Dr. Frank Sicheri and researchers at the Institute for Research in Immunology and Cancer (IRIC) of the Université de Montréal discovered a new way to block a gene implicated in cancer, which may lead to the development of more effective cancer therapies. The findings, published in a September issue of Nature, shed new light on the activation mechanism of the RAF protein kinase which, when mutated, is responsible for more than 25% of cancers. Understanding this mechanism may lead to novel anti-cancer agents designed to minimize the toxic side effects caused by chemotherapy.

 

Also in September, Dr. Sabine Cordes and other researchers made a breakthrough in understanding how gene activity is coordinated at a global level. The researchers were looking at the function and location of Polycomb Response Elements (PREs), which are short regions of DNA that switch genes on or off. Scientists previously thought that PREs existed only in fruit flies; Dr. Cordes’ discovery is the first time these polycomb control elements have been confirmed in mammals. The finding may lead to new insights into diseases such as schizophrenia and cancer, and provides further evidence that studying fundamental processes in simple organisms like fruit flies can lead to important information about human diseases.

 

It was an exciting year for Dr. Bob Casper and his team at the Lunenfeld. In October, collaboration between his lab and Dr. Aaron Wheeler’s team at the University of Toronto resulted in an innovative approach for measuring estrogen levels in clinical samples. The ‘Lab on a Chip’ approach employs silicon wafer-based electronics technology to extract estrogen from as little as 1 microliter of sample (1000x less material than typically required), and could lead to more sensitive diagnostic tests to assess the risk of breast cancer. And earlier in the year, Dr. Casper and his team made a discovery that could improve the health of night shift workers. Since most of the adverse health affects of exposure to light at night are caused by a narrow range of wavelengths in the blue zone of our visual spectrum, Dr. Casper and his team developed special lenses that filter out these particular wavelengths. Wearing the lenses suppressed hormone disruptions and improved alertness, performance and mood during simulated shift work.

 

In an international collaborative study, investigators including Dr. Mark Silverberg discovered five new regions in the genome associated with susceptibility to inflammatory bowel diseases (IBD) in children and adolescents. This is a major step toward understanding the causes of these diseases and the development of advanced drug therapies. The study, published in Nature Genetics in November, is the first genome-wide association study performed exclusively in early-onset IBD and the largest pediatric study of its kind.

 

In December, Kyoto Prize Laureate Dr. Tony Pawson discovered a new technique that allows scientists to monitor communication between cells for the first time. The method is likely to make laboratory studies of cancers and other human diseases, and assessment of new drugs to target them, more accurate. Research conducted earlier this year by Dr.
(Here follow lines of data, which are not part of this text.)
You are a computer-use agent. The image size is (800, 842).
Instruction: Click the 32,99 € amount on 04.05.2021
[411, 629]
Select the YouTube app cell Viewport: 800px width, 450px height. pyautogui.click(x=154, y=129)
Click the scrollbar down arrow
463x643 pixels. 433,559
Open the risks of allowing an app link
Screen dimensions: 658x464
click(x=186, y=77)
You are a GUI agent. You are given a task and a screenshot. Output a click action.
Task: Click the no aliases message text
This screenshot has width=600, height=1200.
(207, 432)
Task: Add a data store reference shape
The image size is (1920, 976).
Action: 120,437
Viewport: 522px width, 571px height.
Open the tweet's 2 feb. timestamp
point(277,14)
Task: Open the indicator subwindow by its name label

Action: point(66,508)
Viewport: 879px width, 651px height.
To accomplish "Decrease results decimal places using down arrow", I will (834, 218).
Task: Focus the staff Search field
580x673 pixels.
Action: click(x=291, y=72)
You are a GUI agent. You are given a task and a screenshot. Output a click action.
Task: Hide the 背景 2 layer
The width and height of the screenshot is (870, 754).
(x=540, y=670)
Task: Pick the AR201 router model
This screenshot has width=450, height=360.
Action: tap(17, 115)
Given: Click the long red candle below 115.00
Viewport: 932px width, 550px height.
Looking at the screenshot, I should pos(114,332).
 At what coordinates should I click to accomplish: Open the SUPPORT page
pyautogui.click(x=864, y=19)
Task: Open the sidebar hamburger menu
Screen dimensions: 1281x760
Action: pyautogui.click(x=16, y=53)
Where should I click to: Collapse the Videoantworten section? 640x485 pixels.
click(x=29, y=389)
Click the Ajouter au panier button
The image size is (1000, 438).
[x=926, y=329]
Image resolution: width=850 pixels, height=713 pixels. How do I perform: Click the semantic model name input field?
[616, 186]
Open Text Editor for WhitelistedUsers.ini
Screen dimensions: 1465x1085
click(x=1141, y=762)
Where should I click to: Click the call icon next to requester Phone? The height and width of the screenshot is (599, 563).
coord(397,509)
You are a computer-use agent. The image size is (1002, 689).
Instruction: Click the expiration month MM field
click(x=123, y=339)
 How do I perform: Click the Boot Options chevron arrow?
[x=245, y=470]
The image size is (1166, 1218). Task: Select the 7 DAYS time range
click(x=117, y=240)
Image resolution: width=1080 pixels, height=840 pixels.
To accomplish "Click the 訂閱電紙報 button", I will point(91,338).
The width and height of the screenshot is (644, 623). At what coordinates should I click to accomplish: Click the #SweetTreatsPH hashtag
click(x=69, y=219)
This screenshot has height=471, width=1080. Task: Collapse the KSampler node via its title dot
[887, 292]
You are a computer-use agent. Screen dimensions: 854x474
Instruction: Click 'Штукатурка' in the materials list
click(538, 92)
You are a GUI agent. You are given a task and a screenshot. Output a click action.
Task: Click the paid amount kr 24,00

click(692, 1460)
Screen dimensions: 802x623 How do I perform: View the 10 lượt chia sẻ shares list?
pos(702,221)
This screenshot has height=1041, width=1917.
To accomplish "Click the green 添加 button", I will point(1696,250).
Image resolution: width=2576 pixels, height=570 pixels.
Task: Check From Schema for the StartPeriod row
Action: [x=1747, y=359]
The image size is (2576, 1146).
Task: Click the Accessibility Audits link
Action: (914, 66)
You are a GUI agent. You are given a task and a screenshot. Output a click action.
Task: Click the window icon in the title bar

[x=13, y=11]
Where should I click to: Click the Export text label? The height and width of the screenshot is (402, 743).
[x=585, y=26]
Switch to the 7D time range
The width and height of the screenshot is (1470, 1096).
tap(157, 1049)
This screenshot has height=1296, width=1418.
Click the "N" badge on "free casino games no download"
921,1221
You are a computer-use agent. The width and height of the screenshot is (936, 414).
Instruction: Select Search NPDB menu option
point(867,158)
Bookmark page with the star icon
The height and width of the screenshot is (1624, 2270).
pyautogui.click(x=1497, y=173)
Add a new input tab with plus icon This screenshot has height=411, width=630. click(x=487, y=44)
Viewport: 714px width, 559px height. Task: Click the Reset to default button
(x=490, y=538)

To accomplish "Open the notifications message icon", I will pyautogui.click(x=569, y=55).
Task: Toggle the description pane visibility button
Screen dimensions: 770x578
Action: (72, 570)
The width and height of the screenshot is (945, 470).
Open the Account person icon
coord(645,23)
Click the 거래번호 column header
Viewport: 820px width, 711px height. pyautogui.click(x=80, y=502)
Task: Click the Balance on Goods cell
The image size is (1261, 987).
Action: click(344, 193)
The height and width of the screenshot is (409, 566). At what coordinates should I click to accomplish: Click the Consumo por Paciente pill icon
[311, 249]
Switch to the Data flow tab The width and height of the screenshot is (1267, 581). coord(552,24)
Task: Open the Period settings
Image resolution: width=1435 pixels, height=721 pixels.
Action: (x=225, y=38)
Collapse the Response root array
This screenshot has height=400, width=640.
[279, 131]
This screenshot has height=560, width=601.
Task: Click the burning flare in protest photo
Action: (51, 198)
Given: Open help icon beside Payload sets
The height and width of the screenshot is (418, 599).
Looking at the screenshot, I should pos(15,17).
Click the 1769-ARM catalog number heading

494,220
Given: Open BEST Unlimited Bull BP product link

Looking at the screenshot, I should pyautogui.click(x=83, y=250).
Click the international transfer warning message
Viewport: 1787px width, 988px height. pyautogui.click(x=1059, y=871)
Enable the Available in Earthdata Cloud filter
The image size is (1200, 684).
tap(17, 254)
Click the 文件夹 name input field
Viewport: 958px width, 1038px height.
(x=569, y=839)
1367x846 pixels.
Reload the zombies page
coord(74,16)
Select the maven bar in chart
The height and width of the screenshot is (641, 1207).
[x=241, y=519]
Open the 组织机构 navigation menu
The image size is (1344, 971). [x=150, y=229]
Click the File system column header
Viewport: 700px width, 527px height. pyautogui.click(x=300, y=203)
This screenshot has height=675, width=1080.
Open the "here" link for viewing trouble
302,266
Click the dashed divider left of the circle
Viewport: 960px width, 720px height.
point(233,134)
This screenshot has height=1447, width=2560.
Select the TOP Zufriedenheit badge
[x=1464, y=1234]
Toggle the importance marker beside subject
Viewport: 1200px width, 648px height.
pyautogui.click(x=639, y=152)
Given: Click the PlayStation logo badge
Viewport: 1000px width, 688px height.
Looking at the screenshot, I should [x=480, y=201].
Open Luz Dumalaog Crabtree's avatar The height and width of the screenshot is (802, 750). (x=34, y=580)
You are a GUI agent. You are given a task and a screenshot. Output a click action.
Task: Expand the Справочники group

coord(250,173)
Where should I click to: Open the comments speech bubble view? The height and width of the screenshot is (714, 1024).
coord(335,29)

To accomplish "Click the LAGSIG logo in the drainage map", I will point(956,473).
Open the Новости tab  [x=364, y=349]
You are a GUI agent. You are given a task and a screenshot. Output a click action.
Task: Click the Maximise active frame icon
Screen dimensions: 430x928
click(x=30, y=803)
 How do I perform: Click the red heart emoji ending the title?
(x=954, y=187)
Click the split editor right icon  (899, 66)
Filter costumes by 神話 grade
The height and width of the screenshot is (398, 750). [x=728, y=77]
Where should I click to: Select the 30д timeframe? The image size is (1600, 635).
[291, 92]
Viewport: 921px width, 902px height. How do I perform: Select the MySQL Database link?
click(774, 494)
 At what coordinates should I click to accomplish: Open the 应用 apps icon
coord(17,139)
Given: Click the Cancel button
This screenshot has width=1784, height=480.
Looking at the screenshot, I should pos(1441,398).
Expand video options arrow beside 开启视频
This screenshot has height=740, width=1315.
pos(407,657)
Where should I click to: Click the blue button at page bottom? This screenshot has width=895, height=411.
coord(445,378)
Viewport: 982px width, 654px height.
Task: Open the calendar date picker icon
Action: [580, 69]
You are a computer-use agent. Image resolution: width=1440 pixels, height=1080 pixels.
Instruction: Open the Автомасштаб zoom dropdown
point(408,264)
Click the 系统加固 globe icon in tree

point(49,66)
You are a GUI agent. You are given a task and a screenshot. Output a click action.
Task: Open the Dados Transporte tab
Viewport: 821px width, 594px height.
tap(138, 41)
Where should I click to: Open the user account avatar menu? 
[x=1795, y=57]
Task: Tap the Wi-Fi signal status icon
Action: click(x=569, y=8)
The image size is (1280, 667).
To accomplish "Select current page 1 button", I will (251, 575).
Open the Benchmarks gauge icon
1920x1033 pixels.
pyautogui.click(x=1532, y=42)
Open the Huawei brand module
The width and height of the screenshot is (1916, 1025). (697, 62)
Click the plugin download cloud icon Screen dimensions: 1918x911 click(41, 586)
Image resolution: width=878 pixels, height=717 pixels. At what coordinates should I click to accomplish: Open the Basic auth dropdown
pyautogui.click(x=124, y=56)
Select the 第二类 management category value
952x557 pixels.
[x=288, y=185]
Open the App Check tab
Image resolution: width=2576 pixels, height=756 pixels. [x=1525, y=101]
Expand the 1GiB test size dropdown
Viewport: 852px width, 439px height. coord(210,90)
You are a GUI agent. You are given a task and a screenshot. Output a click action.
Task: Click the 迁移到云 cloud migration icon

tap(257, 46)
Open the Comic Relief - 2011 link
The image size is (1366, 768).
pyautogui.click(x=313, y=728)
Pawson has also revolutionized scientists’ understanding of how cells function. He and colleague Dr. Gary Bader looked at levels of an amino acid called tyrosine, in the cells of several species. Tyrosine is a target of enzymes called tyrosine kinases that regulate proteins. These kinases play a key role in instructing cells to move, grow and die; but they can also become damaged and send the wrong signals, leading to cancer and other diseases. Their investigations showed that the cells of more complex animals (including humans) have reduced the amount of tyrosine they allow in their proteins, hence limiting the opportunity for kinases to malfunction and thus for cancer to develop.